Generally, we’d also want to do a github-wide search for CARGO_HOME and RUSTUP_HOME, look through the reverse dependencies of the home crate, and probably a few I forgot. Yeah, that’s a lot.

I expect that most of these projects don’t use cargo configs, and won’t need to be changed; but due diligence requires that we check most of them before we perform a change that has the potential to break the entire ecosystem.

For all these projects, we need to look for hard-coded cargo paths, and replace them with cargo::bin_dir(), cargo::cache_dir() and cargo::config_dir(). (Well in practice, we’d probably add these methods to the home crate, but you get the idea.)

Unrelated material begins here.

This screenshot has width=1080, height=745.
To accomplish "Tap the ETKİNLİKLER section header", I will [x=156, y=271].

Note though, that we could implement a lot of the changes I’ve described before doing most of that due diligence, as long as we warn users that CARGO_***_DIR and RUSTUP_***_DIR environment variables are experimental and might cause some breakage. The default behavior would stay the same as now.

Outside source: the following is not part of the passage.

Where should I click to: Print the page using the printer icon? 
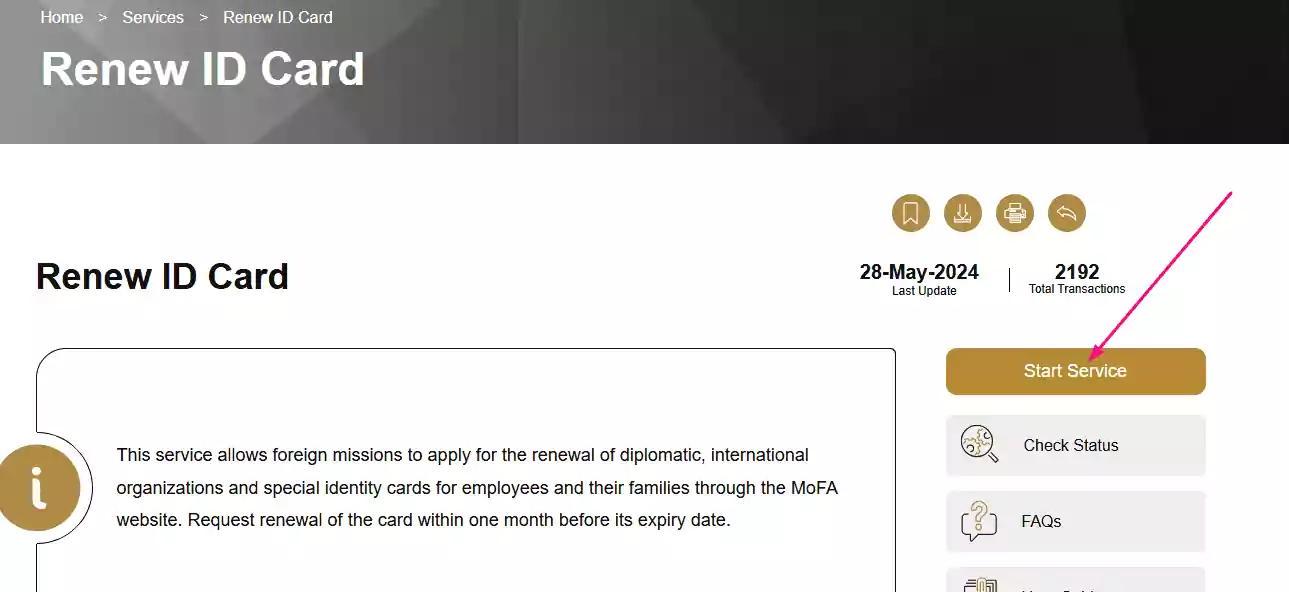click(1014, 213)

Before merging any changes, though, what we would need is tests, and lots of them. I don’t know what the testing situation looks like in rustup right now, but for a change that broad we’d probably want integration tests that simulate a full environment on multiple platforms, so probably containers or something.

There are a lot of corner cases we’d want to sand off before we’d be comfortable merging that change.

Conclusion

Is it worth all that effort to implement platform compliance in cargo and rustup?

I’m a lot less confident than I was when I started writing this article. The amount of work seems daunting, and I have a lot more empathy for the maintainers who looked at it and went “nope, not touching that”. I’m certainly not rushing to implement it myself.

That said, I do still feel the same frustration when I do ls ~ and see the little .cargo folder taunting me, polluting my home. I do think it would be better in the long term if someone had the motivation to do all that work, cross the Ts and dot the Is, and actually planted that tree.

Just, you know. Be aware that there’s a lot of work before we can actually get its fruits.